Brattleboro Reformer: "Taking the lead"
It’s heartening to know that as health care legislation makes its way through Congress, there are a lot of Vermont’s ideas receiving serious consideration.
As U.S. Rep. Peter Welch sees it, the experience he’s had with health care issues in Vermont has given him a perspective on the issue that few now in Congress have.
During a recent visit to the Reformer, Welch said that any health reform plan that comes out of Congress has to have three essential elements: insurance reform, extension of coverage and an affordable, federally sponsored public insurance option to compete with private insurers.
Welch defines insurance reform as setting standards for insurance companies that would be better for the insured (for example, the community rating system Vermont uses to prevents insurers from "cherry picking" the healthiest consumers while denying coverage to higher risk customers).
He also wants to require insurance companies to spend a minimum of 85 percent of their premiums on health care, to cut down on administrative overhead and exorbitant CEO salaries.
"We’re working hard to get all these things into the final (House) bill," said Welch. "But there’s also a big emphasis on quality of care and outcomes right now, and that comes from Vermont."
A recent report by the Vermont Program for Quality in Health Care found the state’s Blueprint for Health program, designed to lower medical costs for patients with chronic illnesses, has been so successful that it should be expanded. The report also found that Vermont has the most cost effective end-of-life care programs in the country.
With 75 percent of all health care dollars in Vermont linked to chronic illnesses, Blueprint’s emphasis on prevention and ongoing disease management programs has resulted in a higher rate of appropriate care being delivered to Vermonters at a lower cost. The program has worked so well that the federal Department of Health and Human Services wants to adopt elements of it.
"The Vermont experience with health care reform has substantially influenced the issue in Washington," said Welch. "In Vermont, we’ve already dealt with many of the things that people in other states are only now just starting to think about."
This offers some hope for Vermonters who think that the chances are remote that real health care reform will come out of Washington. But as we’ve seen with Catamount Health, having access to health insurance means little if you can’t afford to buy it.
The Legislature is likely to take up the issue next year, as calls increase for a study of the economic benefits for communities, businesses, schools and the medical industry of having a universal, publicly financed health care system in Vermont.
At Tuesday’s "People’s Forum on Health Care" in Brattleboro, six Windham County legislators said they would support a universal health care bill. A similar bill was passed by the Legislature in 2006, but it was vetoed by Gov. James Douglas.
Vermont should have the opportunity to come up with its own ideas, with the encouragement of the federal government. Senate President Pro Tem Peter Shumlin said Tuesday that the Obama administration should allow the state to establish a pilot universal health care system.
"Let’s show them how we can do it in Vermont, and the other 49 states will follow," said Shumlin.
We think we’re in a good position to do so, given our success in being among the states with the lowest number of uninsured in the country. If the feds can’t come up with a good plan, let Vermont have the chance to show the rest of the nation how it’s done.
____
◆ Work order A ◆
From the Vermont health care editorial, return the passage starting with "Vermont should have" and going on through "how it’s done.".
◆ Work order B ◆
Answer these questions from the Vermont health care editorial:
(i) What minimum share of premiums does Welch want insurance companies to spend on health care?
(ii) What percentage of all health care dollars in Vermont is linked to chronic illnesses?
(iii) Who vetoed the universal health care bill the Legislature passed in 2006?
The records aren't needed for any of this work.
____
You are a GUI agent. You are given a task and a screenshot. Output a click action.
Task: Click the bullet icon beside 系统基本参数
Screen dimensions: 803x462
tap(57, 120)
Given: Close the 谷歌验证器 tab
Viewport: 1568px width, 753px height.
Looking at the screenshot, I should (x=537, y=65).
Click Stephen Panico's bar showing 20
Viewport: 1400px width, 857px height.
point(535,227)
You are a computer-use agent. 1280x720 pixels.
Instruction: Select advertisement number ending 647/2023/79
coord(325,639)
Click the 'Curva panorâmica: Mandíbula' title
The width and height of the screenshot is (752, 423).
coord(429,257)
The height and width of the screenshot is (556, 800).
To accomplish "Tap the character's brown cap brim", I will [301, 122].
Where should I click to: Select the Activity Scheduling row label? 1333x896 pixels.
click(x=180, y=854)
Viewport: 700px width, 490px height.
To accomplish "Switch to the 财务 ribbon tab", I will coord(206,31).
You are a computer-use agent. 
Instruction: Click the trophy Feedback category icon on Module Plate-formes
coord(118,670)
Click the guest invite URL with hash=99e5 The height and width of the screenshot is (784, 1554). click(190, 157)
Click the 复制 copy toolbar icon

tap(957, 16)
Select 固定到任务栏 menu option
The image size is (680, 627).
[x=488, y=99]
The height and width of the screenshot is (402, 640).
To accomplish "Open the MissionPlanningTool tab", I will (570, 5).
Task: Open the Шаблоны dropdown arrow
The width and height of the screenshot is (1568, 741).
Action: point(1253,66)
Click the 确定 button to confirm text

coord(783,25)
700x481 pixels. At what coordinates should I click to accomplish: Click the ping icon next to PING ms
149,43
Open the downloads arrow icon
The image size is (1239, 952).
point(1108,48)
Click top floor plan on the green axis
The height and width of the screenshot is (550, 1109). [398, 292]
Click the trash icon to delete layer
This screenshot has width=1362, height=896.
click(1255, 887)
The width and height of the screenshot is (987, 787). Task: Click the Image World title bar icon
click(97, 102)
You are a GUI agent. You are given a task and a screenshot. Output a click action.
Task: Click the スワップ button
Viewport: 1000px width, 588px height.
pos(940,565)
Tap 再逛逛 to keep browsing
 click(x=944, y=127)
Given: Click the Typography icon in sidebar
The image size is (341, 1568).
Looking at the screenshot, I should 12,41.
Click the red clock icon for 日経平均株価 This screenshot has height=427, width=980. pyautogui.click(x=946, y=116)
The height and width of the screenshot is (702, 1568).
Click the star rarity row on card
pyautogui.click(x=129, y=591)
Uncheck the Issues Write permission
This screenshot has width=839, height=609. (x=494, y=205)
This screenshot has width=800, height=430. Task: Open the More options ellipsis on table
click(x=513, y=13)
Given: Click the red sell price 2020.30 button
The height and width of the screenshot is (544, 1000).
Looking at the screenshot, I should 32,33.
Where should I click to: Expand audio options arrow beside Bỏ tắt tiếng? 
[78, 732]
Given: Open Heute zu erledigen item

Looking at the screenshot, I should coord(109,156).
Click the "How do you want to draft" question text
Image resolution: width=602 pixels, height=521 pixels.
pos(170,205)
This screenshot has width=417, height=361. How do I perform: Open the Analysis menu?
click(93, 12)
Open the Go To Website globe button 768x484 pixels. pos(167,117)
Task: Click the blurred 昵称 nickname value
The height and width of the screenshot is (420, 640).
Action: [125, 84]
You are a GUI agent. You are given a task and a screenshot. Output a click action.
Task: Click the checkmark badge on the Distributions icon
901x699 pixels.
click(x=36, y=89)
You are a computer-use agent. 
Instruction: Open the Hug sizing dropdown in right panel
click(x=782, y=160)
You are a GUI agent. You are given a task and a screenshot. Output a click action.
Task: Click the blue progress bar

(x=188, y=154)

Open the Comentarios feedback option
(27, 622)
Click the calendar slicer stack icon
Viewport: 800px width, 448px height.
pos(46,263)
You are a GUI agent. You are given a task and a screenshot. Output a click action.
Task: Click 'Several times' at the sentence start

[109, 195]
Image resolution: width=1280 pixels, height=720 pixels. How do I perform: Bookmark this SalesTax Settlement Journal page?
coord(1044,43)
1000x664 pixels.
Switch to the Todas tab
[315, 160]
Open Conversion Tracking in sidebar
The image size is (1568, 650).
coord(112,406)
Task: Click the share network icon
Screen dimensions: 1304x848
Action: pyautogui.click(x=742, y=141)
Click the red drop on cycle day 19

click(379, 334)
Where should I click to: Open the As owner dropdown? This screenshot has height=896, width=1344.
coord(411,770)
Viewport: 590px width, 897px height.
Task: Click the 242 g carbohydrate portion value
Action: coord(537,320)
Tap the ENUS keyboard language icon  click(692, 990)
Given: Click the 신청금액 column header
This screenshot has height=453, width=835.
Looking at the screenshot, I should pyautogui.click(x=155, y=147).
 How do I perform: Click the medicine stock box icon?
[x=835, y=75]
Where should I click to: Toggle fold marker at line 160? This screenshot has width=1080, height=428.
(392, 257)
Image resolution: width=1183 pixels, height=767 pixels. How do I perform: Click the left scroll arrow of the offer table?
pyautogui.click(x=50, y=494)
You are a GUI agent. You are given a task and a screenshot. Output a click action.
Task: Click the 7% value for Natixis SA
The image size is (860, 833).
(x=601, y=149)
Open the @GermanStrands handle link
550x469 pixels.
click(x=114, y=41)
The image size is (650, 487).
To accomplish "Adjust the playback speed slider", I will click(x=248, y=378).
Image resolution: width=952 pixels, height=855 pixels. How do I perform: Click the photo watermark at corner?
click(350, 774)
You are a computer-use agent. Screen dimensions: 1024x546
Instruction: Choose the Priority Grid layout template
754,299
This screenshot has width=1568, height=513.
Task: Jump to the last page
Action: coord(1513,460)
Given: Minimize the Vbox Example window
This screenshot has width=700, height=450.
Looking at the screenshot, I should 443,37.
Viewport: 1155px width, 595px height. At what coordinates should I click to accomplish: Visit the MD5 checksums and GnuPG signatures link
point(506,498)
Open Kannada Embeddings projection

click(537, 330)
____
◆ Written solution A ◆
Vermont should have the opportunity to come up with its own ideas, with the encouragement of the federal government. Senate President Pro Tem Peter Shumlin said Tuesday that the Obama administration should allow the state to establish a pilot universal health care system.
"Let’s show them how we can do it in Vermont, and the other 49 states will follow," said Shumlin.
We think we’re in a good position to do so, given our success in being among the states with the lowest number of uninsured in the country. If the feds can’t come up with a good plan, let Vermont have the chance to show the rest of the nation how it’s done.

◆ Written solution B ◆
(i) 85 percent
(ii) 75 percent
(iii) Gov. James Douglas